McGregor and the Lost Tribe is an 87,000-word historical novel being dictated to a young minister. The speaker is a Scot from the cursed MacGregor Clan. The narrative explores what would have happened if ONE of the tribes of the Southeast had been able to escape The Trail of Tears? When a young Scot is chased through the hills of Scotland and then across the ocean, he leads the British army on a fox-and-hound chase from Savannah, across Georgia, and over to the ravines of Alabama. Here Levi Philip McGregor gets bagpipe music from a pig and wins sanctuary from the authorities. When Andy Jackson's government wishes to steal the land of the Creeks, Cherokees, Choctaws, Chickasaws, and Seminoles, it takes someone as sneaky as McGregor to even the odds.
Synopsis for potential translator:
The Scots came to America and frequently intermarried into various tribes of Native Americans. McGregor and the Lost Tribe is the story of a Muskogee tribe that gives refuge to the trickster Levi Philip McGregor. It outlines the assaults on the tribe and McGregor’s tricks that protect the tribe. The story asks “what if?” What would have happened if one tribe could have tricked Washington and kept from being expelled from Alabama in the early 1800s?

## Extracted information:
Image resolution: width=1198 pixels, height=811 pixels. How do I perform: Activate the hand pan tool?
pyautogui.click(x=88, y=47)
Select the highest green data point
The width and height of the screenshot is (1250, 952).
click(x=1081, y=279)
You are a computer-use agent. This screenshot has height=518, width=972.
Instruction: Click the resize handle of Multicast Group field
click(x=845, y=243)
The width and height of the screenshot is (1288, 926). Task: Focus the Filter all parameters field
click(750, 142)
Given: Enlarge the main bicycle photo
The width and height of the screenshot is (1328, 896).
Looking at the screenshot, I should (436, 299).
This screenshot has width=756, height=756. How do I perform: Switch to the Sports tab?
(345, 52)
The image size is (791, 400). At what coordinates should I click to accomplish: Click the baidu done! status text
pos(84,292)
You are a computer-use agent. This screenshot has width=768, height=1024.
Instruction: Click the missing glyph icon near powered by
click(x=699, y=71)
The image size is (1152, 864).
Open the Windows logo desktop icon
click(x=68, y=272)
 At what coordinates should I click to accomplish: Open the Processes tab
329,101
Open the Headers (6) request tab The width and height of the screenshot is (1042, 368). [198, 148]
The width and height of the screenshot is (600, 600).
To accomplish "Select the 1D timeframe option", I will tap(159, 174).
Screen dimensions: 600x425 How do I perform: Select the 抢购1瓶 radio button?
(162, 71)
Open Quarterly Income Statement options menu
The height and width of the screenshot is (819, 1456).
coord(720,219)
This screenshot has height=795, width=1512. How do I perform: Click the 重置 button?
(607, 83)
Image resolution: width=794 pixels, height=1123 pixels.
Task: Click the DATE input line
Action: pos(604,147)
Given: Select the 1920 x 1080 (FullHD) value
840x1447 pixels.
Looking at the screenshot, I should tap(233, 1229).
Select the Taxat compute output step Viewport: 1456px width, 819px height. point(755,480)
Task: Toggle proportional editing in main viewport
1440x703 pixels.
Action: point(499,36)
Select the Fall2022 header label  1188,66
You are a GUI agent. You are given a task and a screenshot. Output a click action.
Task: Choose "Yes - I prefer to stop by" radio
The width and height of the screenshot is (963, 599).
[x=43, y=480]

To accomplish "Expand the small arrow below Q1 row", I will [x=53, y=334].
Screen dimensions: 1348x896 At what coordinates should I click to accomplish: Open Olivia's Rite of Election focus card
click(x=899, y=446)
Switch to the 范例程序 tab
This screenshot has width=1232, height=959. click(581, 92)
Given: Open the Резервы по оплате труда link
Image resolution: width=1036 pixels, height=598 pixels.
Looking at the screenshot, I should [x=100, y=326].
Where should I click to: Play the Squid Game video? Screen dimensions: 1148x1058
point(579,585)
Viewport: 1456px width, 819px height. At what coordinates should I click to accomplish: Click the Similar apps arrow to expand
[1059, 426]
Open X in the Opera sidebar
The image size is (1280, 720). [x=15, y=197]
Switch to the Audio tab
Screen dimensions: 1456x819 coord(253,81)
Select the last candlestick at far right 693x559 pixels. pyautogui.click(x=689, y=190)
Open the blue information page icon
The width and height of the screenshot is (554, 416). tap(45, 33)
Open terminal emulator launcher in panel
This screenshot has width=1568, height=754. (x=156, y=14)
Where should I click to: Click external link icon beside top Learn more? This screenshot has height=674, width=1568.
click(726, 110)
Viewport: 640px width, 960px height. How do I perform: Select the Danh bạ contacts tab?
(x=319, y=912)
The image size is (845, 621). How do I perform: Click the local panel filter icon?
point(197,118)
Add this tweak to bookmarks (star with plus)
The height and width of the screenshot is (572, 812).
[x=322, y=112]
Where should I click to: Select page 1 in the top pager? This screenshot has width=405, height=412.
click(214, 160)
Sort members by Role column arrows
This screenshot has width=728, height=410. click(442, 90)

## Job:
In the novel description, to whom is McGregor and the Lost Tribe being dictated?

## The solution:
A young minister.